- _Task to carry out_
Your response should consist of the records below, repeated exactly.

[Opening Supplied records section]

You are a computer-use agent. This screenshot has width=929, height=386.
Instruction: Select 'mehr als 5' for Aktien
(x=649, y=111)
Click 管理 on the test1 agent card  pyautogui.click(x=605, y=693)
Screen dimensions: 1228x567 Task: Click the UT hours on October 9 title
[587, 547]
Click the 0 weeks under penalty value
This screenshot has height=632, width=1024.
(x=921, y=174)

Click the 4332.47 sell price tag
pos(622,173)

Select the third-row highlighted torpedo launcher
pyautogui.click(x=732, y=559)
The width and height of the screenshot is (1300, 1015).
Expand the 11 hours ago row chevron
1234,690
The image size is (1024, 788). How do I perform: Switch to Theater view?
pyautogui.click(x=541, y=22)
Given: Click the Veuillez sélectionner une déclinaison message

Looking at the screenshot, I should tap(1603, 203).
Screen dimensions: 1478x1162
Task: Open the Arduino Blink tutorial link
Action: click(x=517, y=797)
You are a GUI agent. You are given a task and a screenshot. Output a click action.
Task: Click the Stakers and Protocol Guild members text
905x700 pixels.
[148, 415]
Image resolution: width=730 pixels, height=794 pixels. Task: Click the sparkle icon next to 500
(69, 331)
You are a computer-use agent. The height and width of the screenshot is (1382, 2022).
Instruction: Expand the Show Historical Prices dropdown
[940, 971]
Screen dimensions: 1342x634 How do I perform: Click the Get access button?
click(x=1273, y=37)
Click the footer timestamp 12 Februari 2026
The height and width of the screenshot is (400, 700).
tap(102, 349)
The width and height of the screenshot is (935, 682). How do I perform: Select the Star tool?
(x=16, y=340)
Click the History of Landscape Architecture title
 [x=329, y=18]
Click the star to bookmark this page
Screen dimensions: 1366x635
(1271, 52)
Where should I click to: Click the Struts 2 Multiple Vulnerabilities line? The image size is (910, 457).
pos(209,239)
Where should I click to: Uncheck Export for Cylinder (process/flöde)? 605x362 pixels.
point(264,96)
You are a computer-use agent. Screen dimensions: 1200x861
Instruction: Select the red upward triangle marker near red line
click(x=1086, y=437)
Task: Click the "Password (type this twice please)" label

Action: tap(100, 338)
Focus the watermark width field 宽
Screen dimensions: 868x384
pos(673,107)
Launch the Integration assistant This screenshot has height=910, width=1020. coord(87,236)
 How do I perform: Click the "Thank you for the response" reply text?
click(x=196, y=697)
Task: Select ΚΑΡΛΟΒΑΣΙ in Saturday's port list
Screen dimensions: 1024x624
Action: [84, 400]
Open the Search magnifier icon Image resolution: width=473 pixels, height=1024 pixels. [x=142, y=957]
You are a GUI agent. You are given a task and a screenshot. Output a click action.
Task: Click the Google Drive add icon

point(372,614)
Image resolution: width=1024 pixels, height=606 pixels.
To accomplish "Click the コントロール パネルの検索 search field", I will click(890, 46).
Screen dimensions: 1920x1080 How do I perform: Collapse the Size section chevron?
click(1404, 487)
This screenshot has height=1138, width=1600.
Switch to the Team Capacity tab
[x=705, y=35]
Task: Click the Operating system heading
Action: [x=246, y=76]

[Closing Supplied records section]

- _Result_
You are a computer-use agent. This screenshot has width=929, height=386.
Instruction: Select 'mehr als 5' for Aktien
(x=649, y=111)
Click 管理 on the test1 agent card  pyautogui.click(x=605, y=693)
Screen dimensions: 1228x567 Task: Click the UT hours on October 9 title
[587, 547]
Click the 0 weeks under penalty value
This screenshot has height=632, width=1024.
(x=921, y=174)

Click the 4332.47 sell price tag
pos(622,173)

Select the third-row highlighted torpedo launcher
pyautogui.click(x=732, y=559)
The width and height of the screenshot is (1300, 1015).
Expand the 11 hours ago row chevron
1234,690
The image size is (1024, 788). How do I perform: Switch to Theater view?
pyautogui.click(x=541, y=22)
Given: Click the Veuillez sélectionner une déclinaison message

Looking at the screenshot, I should tap(1603, 203).
Screen dimensions: 1478x1162
Task: Open the Arduino Blink tutorial link
Action: click(x=517, y=797)
You are a GUI agent. You are given a task and a screenshot. Output a click action.
Task: Click the Stakers and Protocol Guild members text
905x700 pixels.
[148, 415]
Image resolution: width=730 pixels, height=794 pixels. Task: Click the sparkle icon next to 500
(69, 331)
You are a computer-use agent. The height and width of the screenshot is (1382, 2022).
Instruction: Expand the Show Historical Prices dropdown
[940, 971]
Screen dimensions: 1342x634 How do I perform: Click the Get access button?
click(x=1273, y=37)
Click the footer timestamp 12 Februari 2026
The height and width of the screenshot is (400, 700).
tap(102, 349)
The width and height of the screenshot is (935, 682). How do I perform: Select the Star tool?
(x=16, y=340)
Click the History of Landscape Architecture title
 [x=329, y=18]
Click the star to bookmark this page
Screen dimensions: 1366x635
(1271, 52)
Where should I click to: Click the Struts 2 Multiple Vulnerabilities line? The image size is (910, 457).
pos(209,239)
Where should I click to: Uncheck Export for Cylinder (process/flöde)? 605x362 pixels.
point(264,96)
You are a computer-use agent. Screen dimensions: 1200x861
Instruction: Select the red upward triangle marker near red line
click(x=1086, y=437)
Task: Click the "Password (type this twice please)" label

Action: tap(100, 338)
Focus the watermark width field 宽
Screen dimensions: 868x384
pos(673,107)
Launch the Integration assistant This screenshot has height=910, width=1020. coord(87,236)
 How do I perform: Click the "Thank you for the response" reply text?
click(x=196, y=697)
Task: Select ΚΑΡΛΟΒΑΣΙ in Saturday's port list
Screen dimensions: 1024x624
Action: [84, 400]
Open the Search magnifier icon Image resolution: width=473 pixels, height=1024 pixels. [x=142, y=957]
You are a GUI agent. You are given a task and a screenshot. Output a click action.
Task: Click the Google Drive add icon

point(372,614)
Image resolution: width=1024 pixels, height=606 pixels.
To accomplish "Click the コントロール パネルの検索 search field", I will click(890, 46).
Screen dimensions: 1920x1080 How do I perform: Collapse the Size section chevron?
click(1404, 487)
This screenshot has height=1138, width=1600.
Switch to the Team Capacity tab
[x=705, y=35]
Task: Click the Operating system heading
Action: [x=246, y=76]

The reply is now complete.